**Text shown:**
The Burden of Being Right
The Burden of Being Right
Caroline Glick isn’t right just now; she’s been right all along.
Since replacing Ariel Sharon in office last December, Prime Minister Ehud Olmert has refused to permit a large-scale IDF incursion into the Gaza Strip. The hundreds of rockets, mortars and missiles that have rendered the Western Negev’s population and economy hostage to Palestinian rocket crews could not budge him from his refusal to take the war to the enemy. Indeed, for months he ignored the pleas of residents of Sderot and told the IDF to suffice with artillery fire into empty fields and aerial bombings of terrorists en route to launching rockets.
The fact that Israel’s intelligence collection capabilities in Gaza were grievously undermined in the aftermath of last summer’s withdrawal; the fact that IDF commanders acknowledge that more weaponry has been brought into Gaza in the past ten months than entered in the previous 38 years, made no impression. Repeated reports of Al Qaida opening shop in Gaza and of Iranian Revolutionary Guards units training Fatah and Hamas members in the destroyed Israeli communities were dismissed as unimportant, irrelevant and insignificant.
Olmert refused to send forces into Gaza to contend with the transformation of Gaza into a strategic threat to Israel because doing so would involve acknowledging that his plan to retreat from Judea, Samaria and parts of Jerusalem will turn Tel Aviv, Jerusalem, Hadera, Afula and Beersheba into frontline communities. He refused to send forces into Gaza because doing so would demonstrate that Israel cannot defend its cities from their outskirts.

**Input data:**
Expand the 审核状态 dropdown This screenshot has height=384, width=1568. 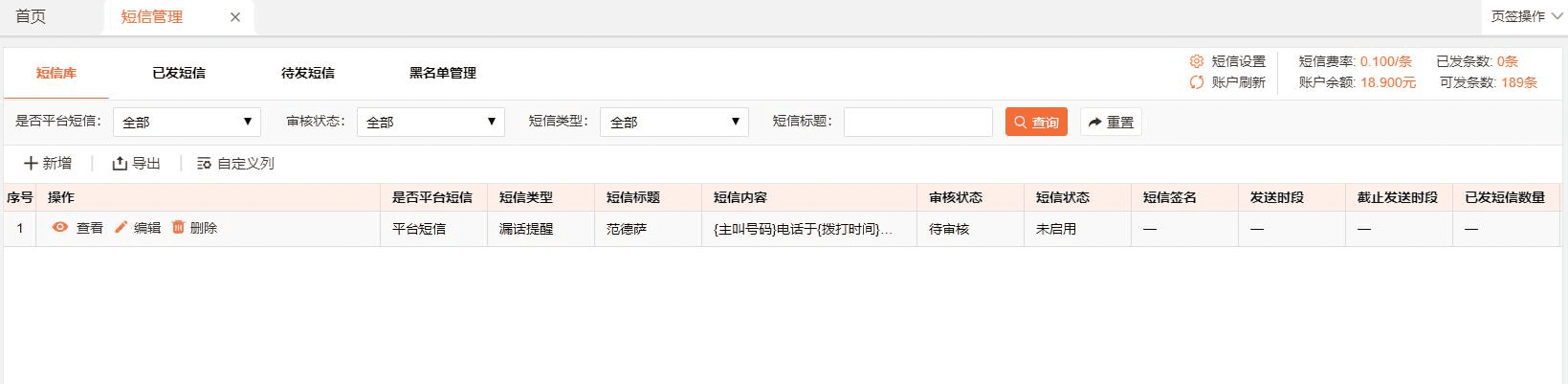coord(431,123)
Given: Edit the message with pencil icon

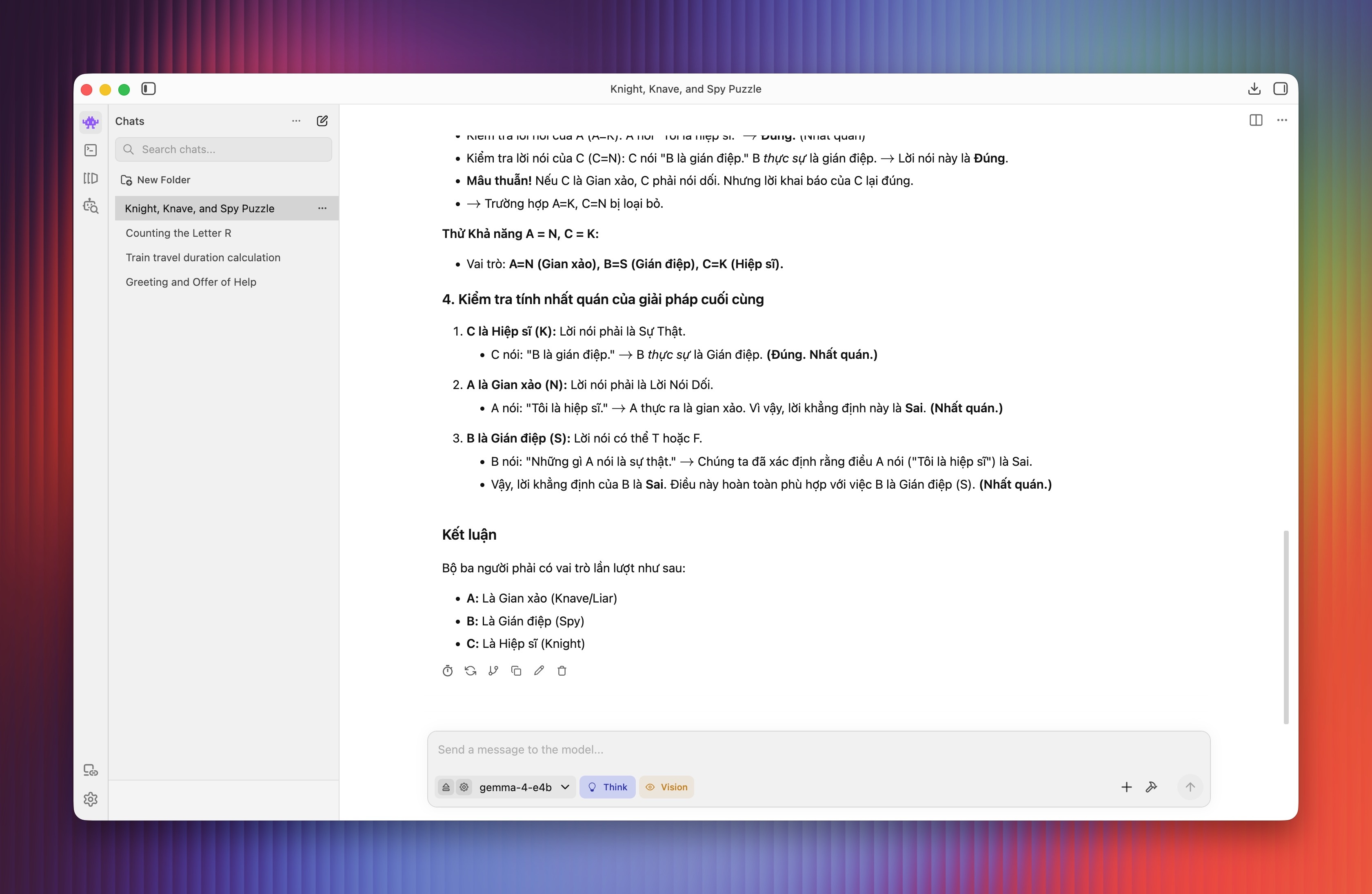Looking at the screenshot, I should (x=539, y=670).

**Task statement:** Rewrite the paragraph beginning "Since replacing Ariel Sharon" from the text about Olmert and Gaza as a shorter paragraph that keeps its main facts. The lines after the text about Olmert and Gaza have no role in this exercise.

**Written answer:** After succeeding Ariel Sharon last December, Prime Minister Ehud Olmert refused to allow a large-scale IDF incursion into Gaza. Hundreds of rockets, mortars and missiles had made the Western Negev's people and economy hostage to Palestinian rocket crews, but they did not change his position. For months he ignored the pleas of Sderot's residents and limited the IDF to artillery fire into empty fields and air strikes on terrorists on their way to launch rockets.